悠々闊歩

はるかな道を悠々と、闊歩していきます

雲の底の光をながめつつ

仕事の帰り道で、以前住んでいた場所へ寄ってみた。ご近所だったおばさんに、ちょっと用事があったので。

私達が引っ越してからすぐに、ばたばたと若い世帯の引越しが続いてしまったらしい。移動の少ない長屋としては異例のことで、おばさんはずいぶんさびしがっている。

「あんたらン、いたころは、良かったやあ」と、何度も言っていただいている。いつも一人で寄ってしまうけど、今度は時間をみつけて、娘達と一緒に来ようと思う。

おいとましてヘルメットをかぶり、西の空を向いたら、きれいな夕焼けだった。秋空の雲の底が、今日最後の夕日を浴びて薄紫に光っていた。

あーここはこんなに空の広い場所だったな、と思い出した。

よく、広い川原で娘達と遊んだ。いつまでも戻りたがらないので、「じゃあお日様沈んだら帰ろう」「ピンク色がなくなったら帰ろう」と話したものだ。

「今日のおひさまさようなら~」「さようなら~」と、何度も手を振った。芝生に寝転んで空を眺めたりもした。

今住んでいる場所も、山あいにしては空が大きく見られる場所だとは思うけど、やはり平地とは違う。

私たち家族はみんな、引越しは大正解だったと思っている。それは間違いないし、対外的にもハッキリ明言している。

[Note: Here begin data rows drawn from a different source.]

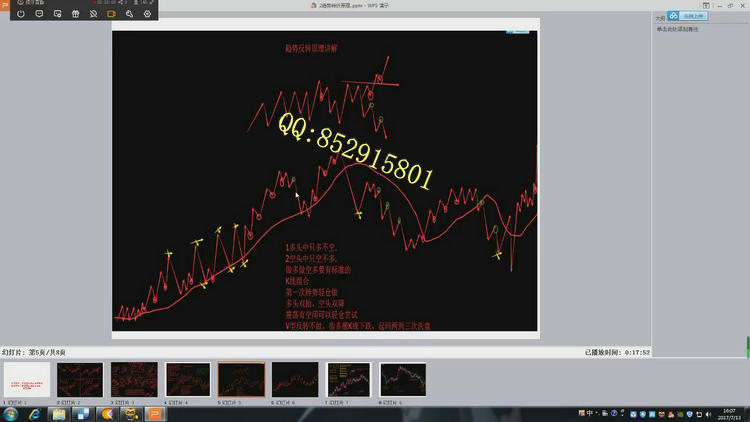750x422 pixels.
Task: Open the chat bubble icon in the top toolbar
Action: [39, 15]
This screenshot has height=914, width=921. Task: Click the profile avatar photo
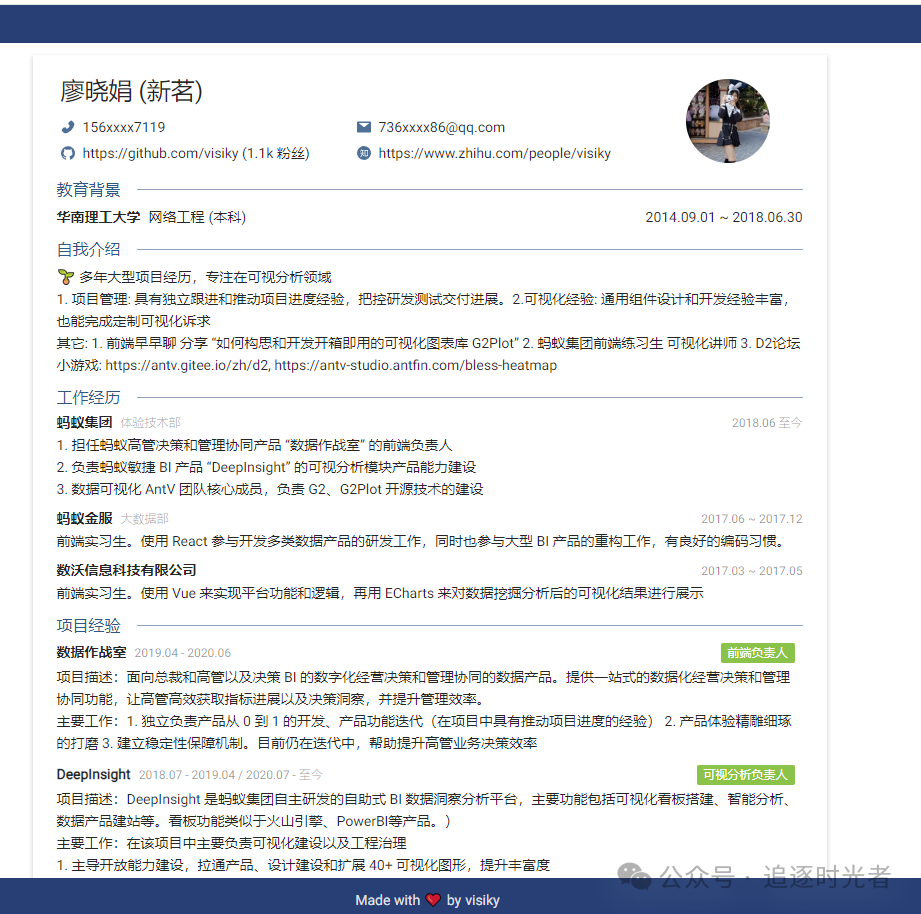click(727, 121)
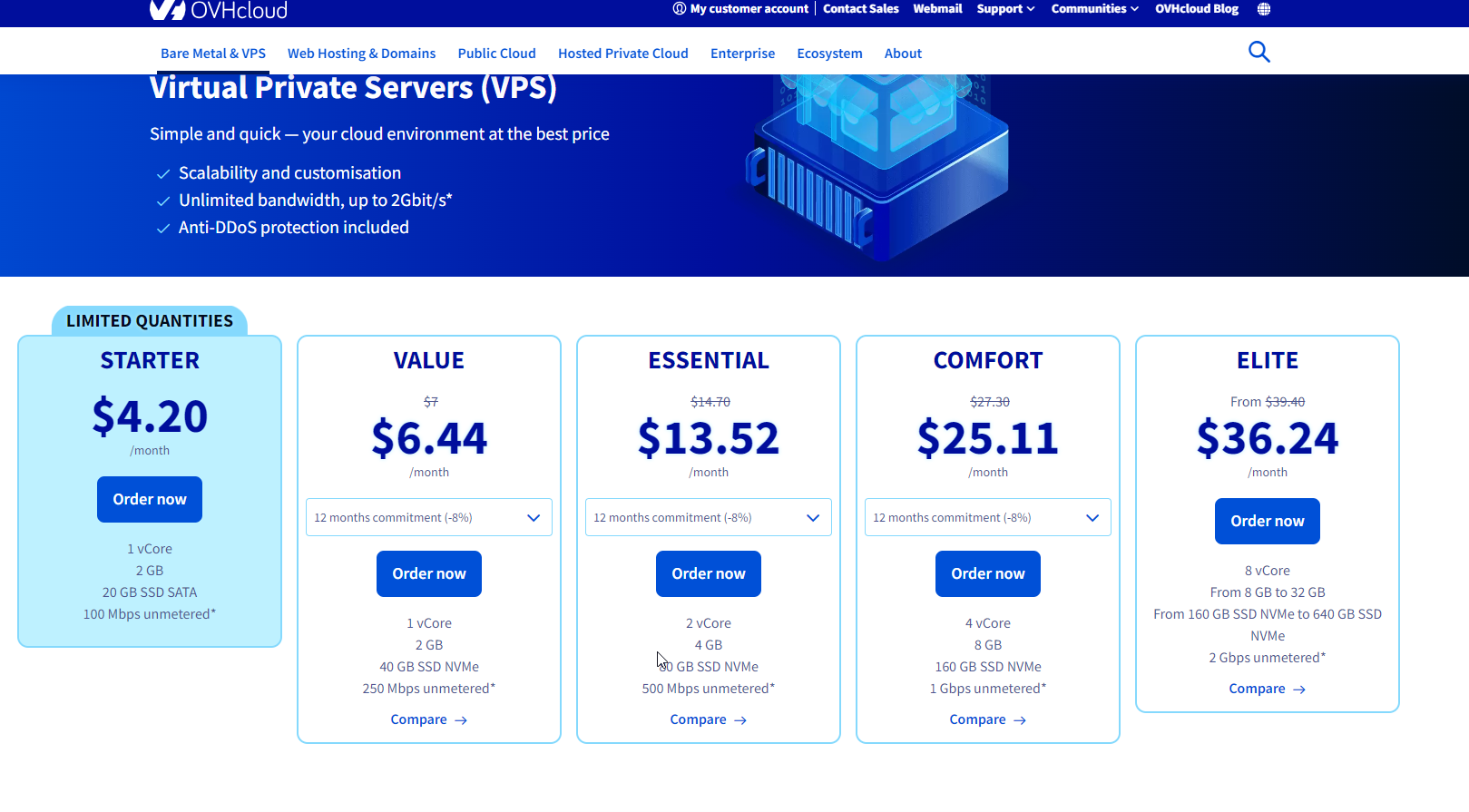1469x812 pixels.
Task: Click the arrow next to Essential Compare
Action: coord(740,720)
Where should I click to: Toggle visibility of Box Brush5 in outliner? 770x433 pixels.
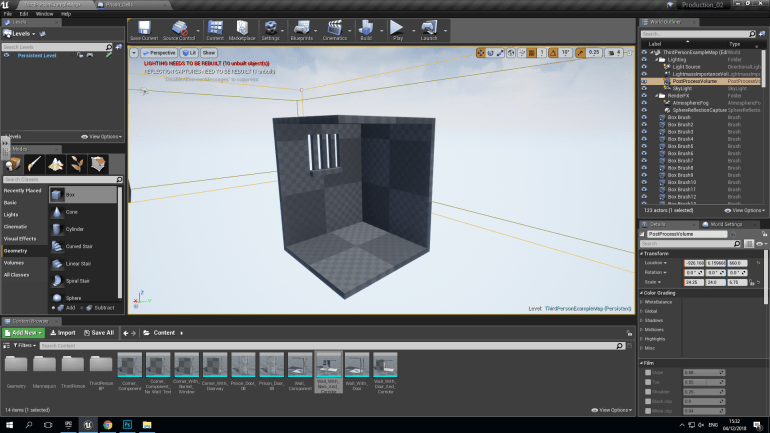click(x=644, y=146)
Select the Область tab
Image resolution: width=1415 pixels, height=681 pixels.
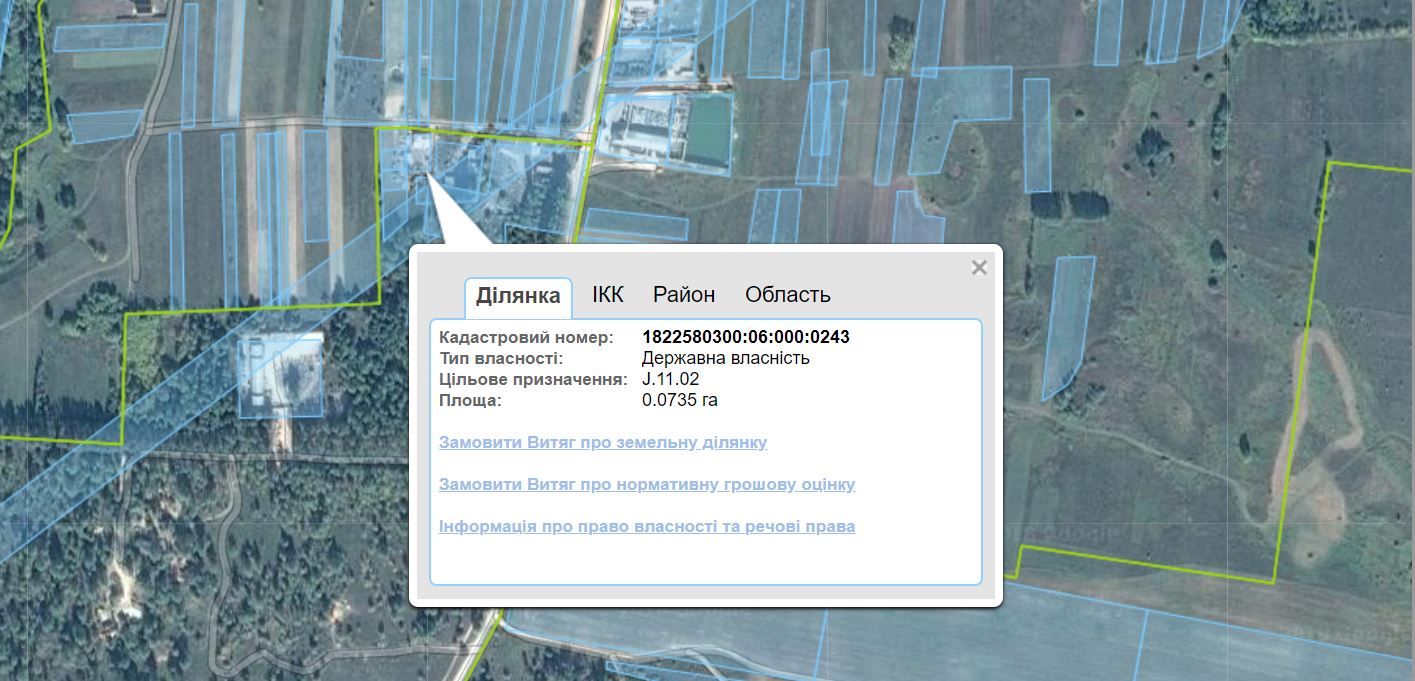coord(787,295)
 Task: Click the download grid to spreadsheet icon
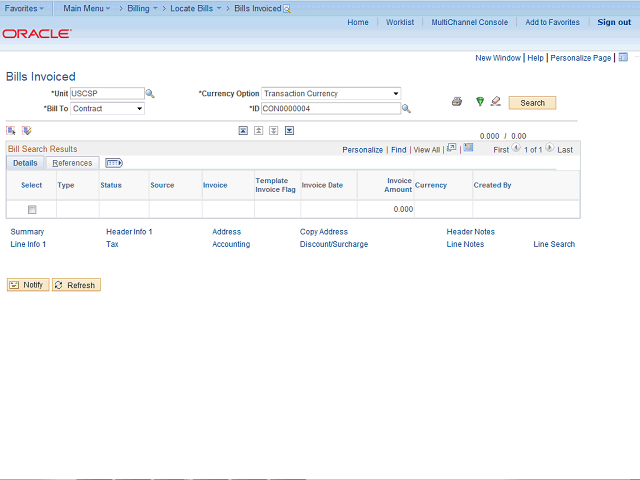click(468, 149)
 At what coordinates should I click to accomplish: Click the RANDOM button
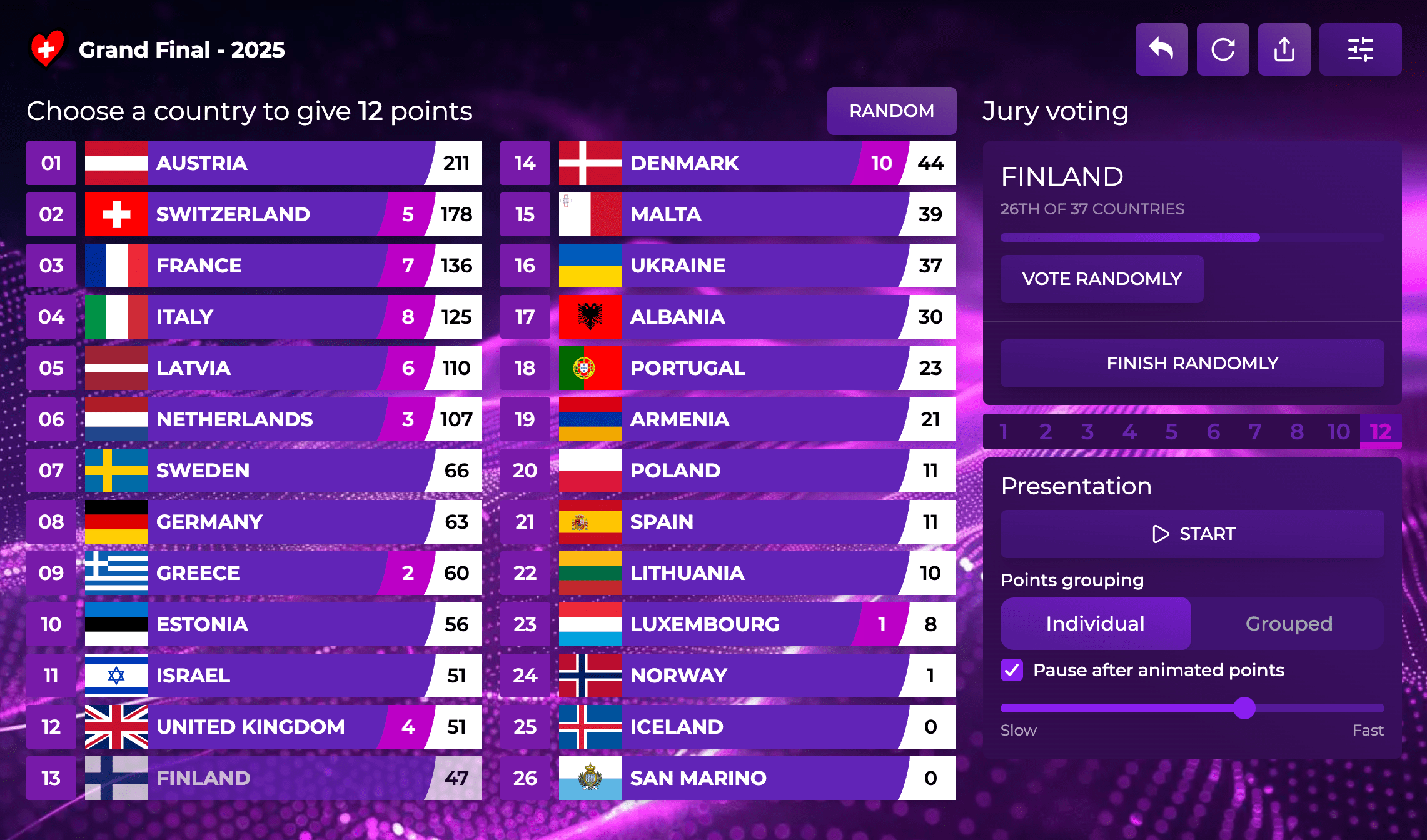(x=891, y=111)
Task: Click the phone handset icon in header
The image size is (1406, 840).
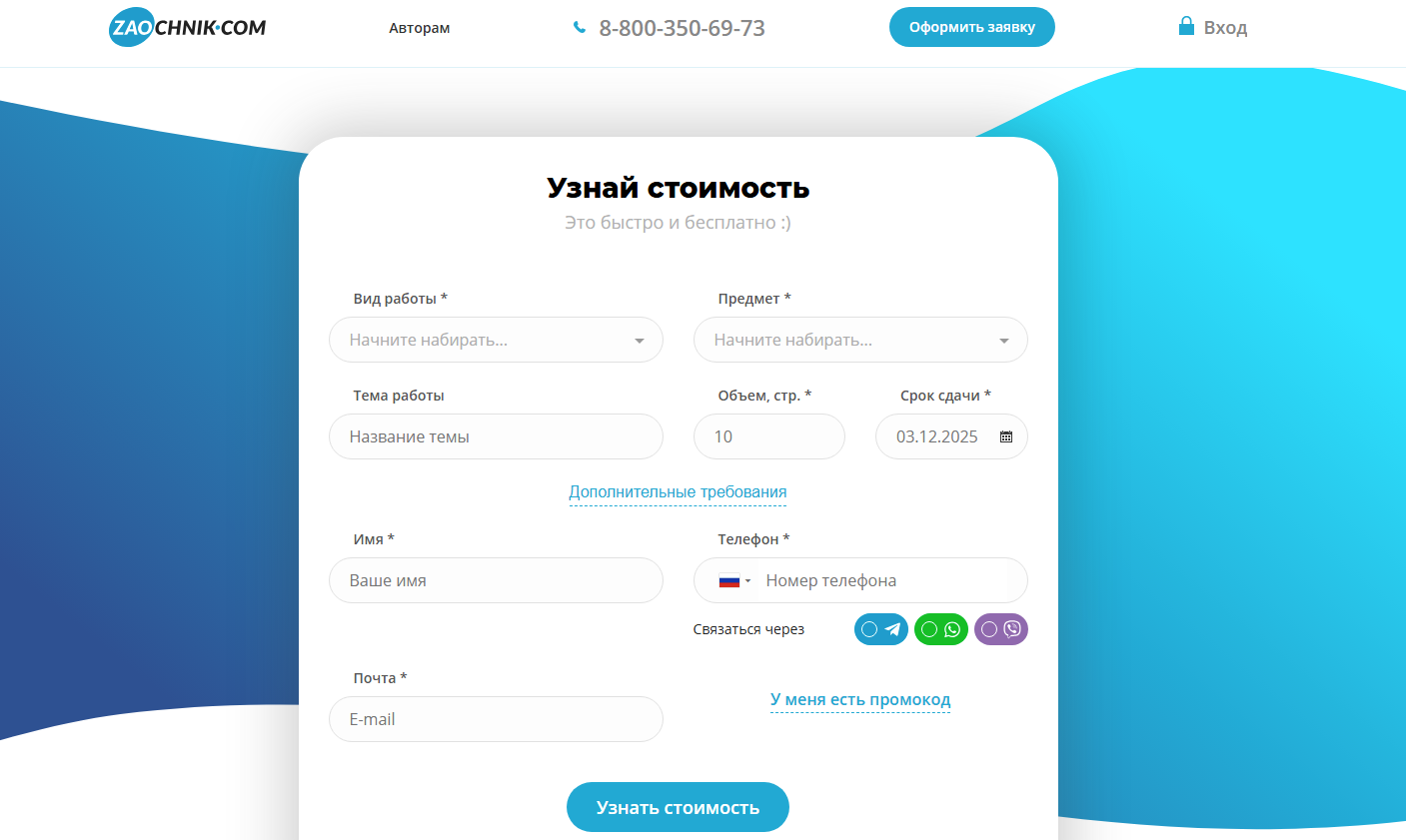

でも下の娘は、「前のうちもよかったよ」と、あわてたように付け足すことがある。

どうして?と訪ねると、「用水もすぐ近くだったし、橋もあったし。芝生も広くて遊べたし。おうちは狭かったけどさ、でもいいおうちだったよ。○○さんはやさしかったし、○○くんもすぐそばだったし」と一生懸命だ。

どうやら、あまり今の環境の方が良いと言い切ると、「前のうちに悪い」という感情がはたらくらしい。前のうちを裏切って、自分達が越したように思っているフシがある。

娘にとっては、生まれてこの方ずっと過ごしてきた家だから、愛着はひとしおあったのだろう。

そして近所の方がさびしがっている話も、聞くのがつらいのかもしれない。

そういえば引っ越したばかりの頃は、近くを通りかかっても、「なんかさびしいから見ない」といって、お姉ちゃんと一緒に目をそらしていることもあった。家がさびしがっている感じがするんだろうな。

どちらも良いよ、その気持ちも正解だよ、と私は思う。前の家で過ごせた数年間も楽しかった。たしかに良い場所だった。人生のステージが変わっただけだ。

私は空の移り変わりをながめ、空気の変化を肌で感じながら、西にバイクを走らせる。通勤時間はキツイこともあるけど、決して嫌いではない。その先に、雲の下に、大好きな村があり人が居ると分かっているから。

きっと娘たちもいつか、こんなふうに空を眺めながら、西に帰ってくると思う。